February 6, 2014 2:10 PM   Subscribe

My home's Smart Meter is located directly across from my kitchen sink, on the exterior side of the wall they share. I probably spend about 40 minutes each day standing within 2 feet of the meter, doing dishes and washing produce, etc. My stove is only about 4 feet from the meter, and I love to cook so I spend a considerable amount of time there as well. I am hoping to become pregnant soon. Is this exposure to radiation something I should be at all concerned about?

I know there is some controversy surrounding the issue of the long term effects of cell phone radiation exposure, so I am pretty vigilant about keeping my phone in airplane mode when I'm not using it, just to be on the safe side. Can anyone out there educate me about how the radiation emitted by a Smart Meter stacks up next to that of a cell phone, whether they are the same type of radiation, and whether there have been any controlled studies indicating their safety or lack thereof? And is it possible to opt out of Smart Meters in Texas?
posted by lmpatte2 to Health & Fitness (16 answers total) 2 users marked this as a favorite
 
The radiation from a smart meter is about 0.00001 times what a cell phone emits. And radiation from a cell phone has been found to be negligible.
posted by chevyvan at 2:14 PM on February 6 [20 favorites]


Can anyone out there educate me about how the radiation emitted by a Smart Meter stacks up next to that of a cell phone, whether they are the same type of radiation, and whether there have been any controlled studies indicating their safety or lack thereof

They've been studied and no health impacts have been found.
posted by Fidel Cashflow at 2:20 PM on February 6 [4 favorites]


Also keep in mind that what it is radiating is non-ionizing electromagnetic radiation, which is a different thing from the ionizing radiation that you get from things like the decay of radioactive isotopes or nuclear reactions. You are basically surrounded by sources of non-ionizing radiation daily (WiFi signals, Cell signals, TV/Radio stations, Solar energy, etc.), and the power of whatever the smart meter is outputting is likely negligible in that context.
posted by Aleyn at 2:24 PM on February 6 [6 favorites]


How close are you to a radio tower or cell phone tower? If one of those is a single digit number of blocks away(and a cell phone tower probably is unless you live in the sticks) then i bet you're getting like, orders of magnitude more power from that.

☆ ☆ ☆ ☆

◆ PROBLEM 1
In the thread about smart meters, roughly how far from the meter is the poster's stove?
◆ PROBLEM 2
List the everyday sources of non-ionizing radiation that the thread about smart meters names in its parentheses.
◆ PROBLEM 3
Carry the thread about smart meters forward from its last sentence.
The records that come next have no connection to the thread about smart meters.

☆ ☆ ☆ ☆

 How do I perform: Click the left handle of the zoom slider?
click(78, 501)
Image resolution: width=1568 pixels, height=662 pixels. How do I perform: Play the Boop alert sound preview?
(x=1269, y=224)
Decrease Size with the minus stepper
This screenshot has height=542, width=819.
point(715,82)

☆ ☆ ☆ ☆

◆ ANSWER 1
About 4 feet.

◆ ANSWER 2
WiFi signals, Cell signals, TV/Radio stations, Solar energy

◆ ANSWER 3
This is like being worried about food additives giving you cancer when your roommate chain-smokes with the windows closed.

And to be clear, even that(by which i mean the transmission towers) is known to be safe for the reasons described above.
posted by emptythought at 2:34 PM on February 6 [2 favorites]


The low powered radio transmissions from the box will have no measurable effect on your body. What's important is taking your pre-natal supplements, particularly folic acid and avoiding stress.
posted by w0mbat at 2:44 PM on February 6 [3 favorites]


To your last question, it is possible to opt out of smart meters in Texas, but it will cost you, possibly quite a bit. You'll need to contact your utility for the specifics.

In my own view, there are much better ways to spend that money.
posted by nickmark at 3:08 PM on February 6 [1 favorite]


You're getting more radiation from radio stations, satellite signals, and the wires in your house – not to mention the sun, even when you're indoors – than you are from your cell phone or your electricity meter. None of it is harmful. (Well, some solar radiation is harmful, but that's not the kind we're talking about here.) The wavelengths that we're dealing with are down in the radio and microwave part of the spectrum, which is extremely low-energy and doesn't have any ability to damage your cells.

Think of radiation as baseballs. It's far from a perfect analogy, but it'll do for our purposes. A moving baseball's energy varies according to its speed, just as a moving photon (the particles that carry radiation) varies according to its wavelength. One is kinetic energy and the other is electromagnetic energy, but for the purposes of our analogy that difference is unimportant.

Now, a single baseball travelling at 100 mph is almost certainly going to do some damage if it hits you, just as a single gamma ray particle vibrating at 1019 Hz is going to do some damage if it hits you. (Most gamma rays pass right through you without hitting anything at all, but the few that do hit have enough energy to break molecular bonds, which is how radiation burns and radiation-induced cancers are caused.)

However, even 100 baseballs are unlikely to cause you any harm if they're only travelling at 1 mph. (It would still be inconvenient, but that's just a flaw in our analogy so we can ignore it.) They simply aren't carrying enough energy to do any damage. Equally, radio waves and microwaves, with frequencies down around 103 to 109 Hz, are simply not energetic enough to do any damage to your body no matter how many of them you are exposed to.* They are, as other people have mentioned, non-ionizing. What that means, roughly speaking, is that they lack the energy to break molecular bonds; you need to get up at least into the hard ultraviolet to see damage from radiation (this of course is what causes sunburns).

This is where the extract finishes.